Well, now I bought a board from this Netherlands guy. There is a picture of the setup in 01. It seems here are not many people interested in the ADC accuracy. But anyway here are my results.
I used a 10 nF capacitor on the input in combination with a 1.2 V battery as a guaranteed noise free source. I used a voltage devider of two 325 Ohm resistors for the tests with the 1 V internal reference. In order to quantify the noise of the ADC, I calculated the standard deviation of 1000 samples.
First measurements using the Arduino functions showed a standard deviation of approx. 1.8, independent if the internal 1 V reference or default reference is used.
Because of the fact, that the ADC capacitor is charged to VDDANA, special care has to be taken to keep VDDANA constant. So I added an additional ceramic capacitor and an electrolyte 47 µF capacitor between 3.3 V supply and GND according to the datasheet.
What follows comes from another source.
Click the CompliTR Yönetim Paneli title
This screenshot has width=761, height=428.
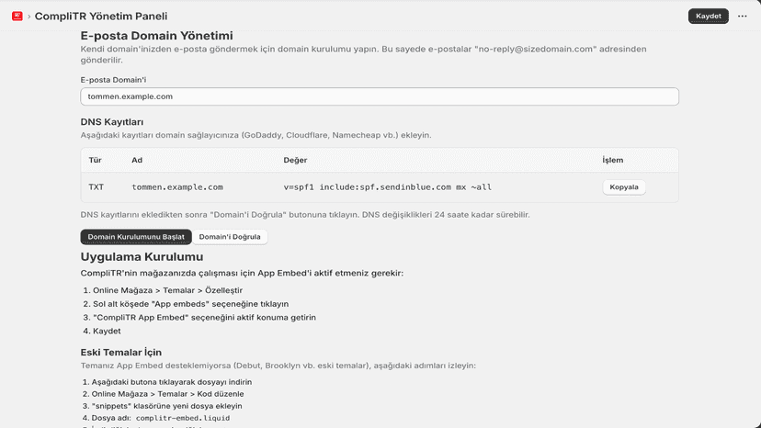point(101,16)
Refer to 02. This dropped the standard deviation from 1.8 to 1.7.
Next step was to add an additional electrolyte capacitor between VDDANA and GNDANA on the backside of the board. (Picture 03) But this didn’t bring further improvements of the standard deviation.
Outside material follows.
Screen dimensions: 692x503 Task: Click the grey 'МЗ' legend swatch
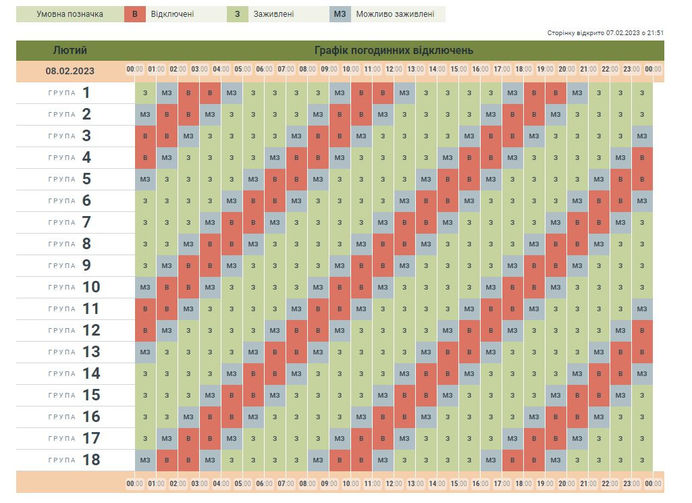coord(340,14)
Now I looked for the required charging time of the ADC capacitor. I speeded up the ADC clock to 1.5 MHz (ADC->CTRLB.bit.PRESCALER =3) and made a variation of ADC->SAMPCTRL.bit.SAMPLEN. In order to be sure that the ADC capacitor is not pre-charged from the last measurement, ground was measured in between. Refer to picture 04 and 05 for the results. So if a low impedance source is used, ADC->SAMPCTRL.bit.SAMPLEN = 2 seems to be sufficient to charge the ADC capacitor. Also the standard deviation keeps stable for bigger values than 1 and is only a little bit higher at ADC->SAMPCTRL.bit.SAMPLEN = 0.
According to the datasheet, the signal to noise ratio is 5.5 dB higher if differential mode is used. I also found this in the results and continued with an investigation of the standard deviation with different ADC clock speeds and gain settings.
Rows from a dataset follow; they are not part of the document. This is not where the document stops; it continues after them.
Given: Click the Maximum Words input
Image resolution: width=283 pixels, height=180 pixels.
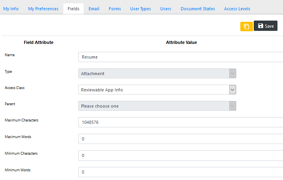Looking at the screenshot, I should tap(181, 139).
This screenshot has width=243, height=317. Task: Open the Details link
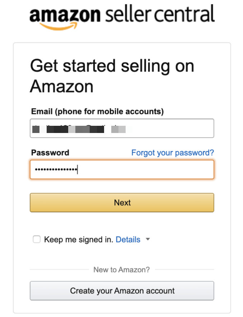click(x=128, y=240)
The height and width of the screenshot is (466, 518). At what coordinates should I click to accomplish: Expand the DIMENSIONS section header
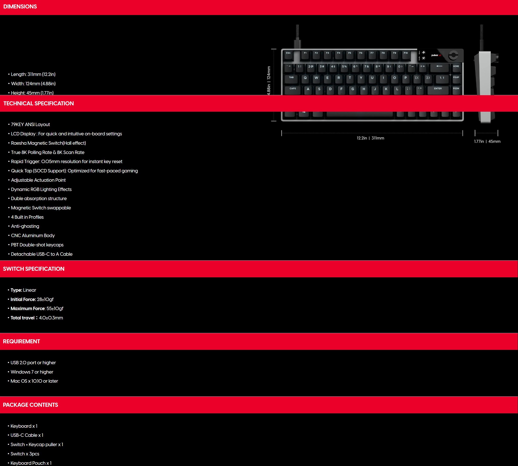coord(20,7)
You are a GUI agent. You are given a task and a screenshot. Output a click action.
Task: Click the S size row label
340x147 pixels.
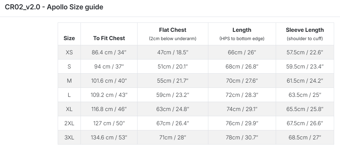[x=69, y=67]
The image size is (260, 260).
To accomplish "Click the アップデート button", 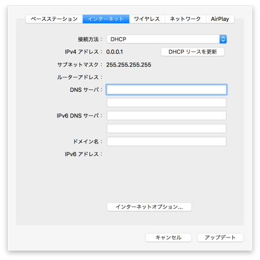I will click(220, 237).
ADC->SAMPCTRL.bit.SAMPLEN = 0x02;
ADC->CTRLB.bit.DIFFMODE = 0x1;
1 V internal voltage reference
Both, the positive and negative input were tied to analog ground. Out came the result in 06. So the noise level reaches lowest values with the highest ADC clock speed. Bigger gain settings are probably only useful if the 8 bit mode is used.
The next step was to implement an external voltage reference. I used a REF3130 with 3 V output. The 3 V output is divided with two 1K resistors to 1.5 V. The 1.5 V are fed to pin 3 and 4 of the SAMD21G. (Picture 07). A 1µF ceramic capacitor is added on the backside at the entrance of the board to analog ground. Pin 3 is used as negative reference. So a voltage range from 0 to 3 V can be measured on the analog pins. For the further test, the analog pin (I used pin 8) was tied to 1.5 V also. The result is plotted in picture 08. Significant improvements are visible compared to picture 6. The standard deviation without gain drops down to 0.6 and no significant noise dependency of the clock speed is visible. An example of 1000 samples plotted, using gain=0 is shown picture 09. Mainly the last bit is toggling only.
For data acquisition purposes, probably the Arduino Due is better. According to the datasheet, the signal to noise ratio as well as the acquisition speed are significantly higher. But I like small boards like the one from avandalen.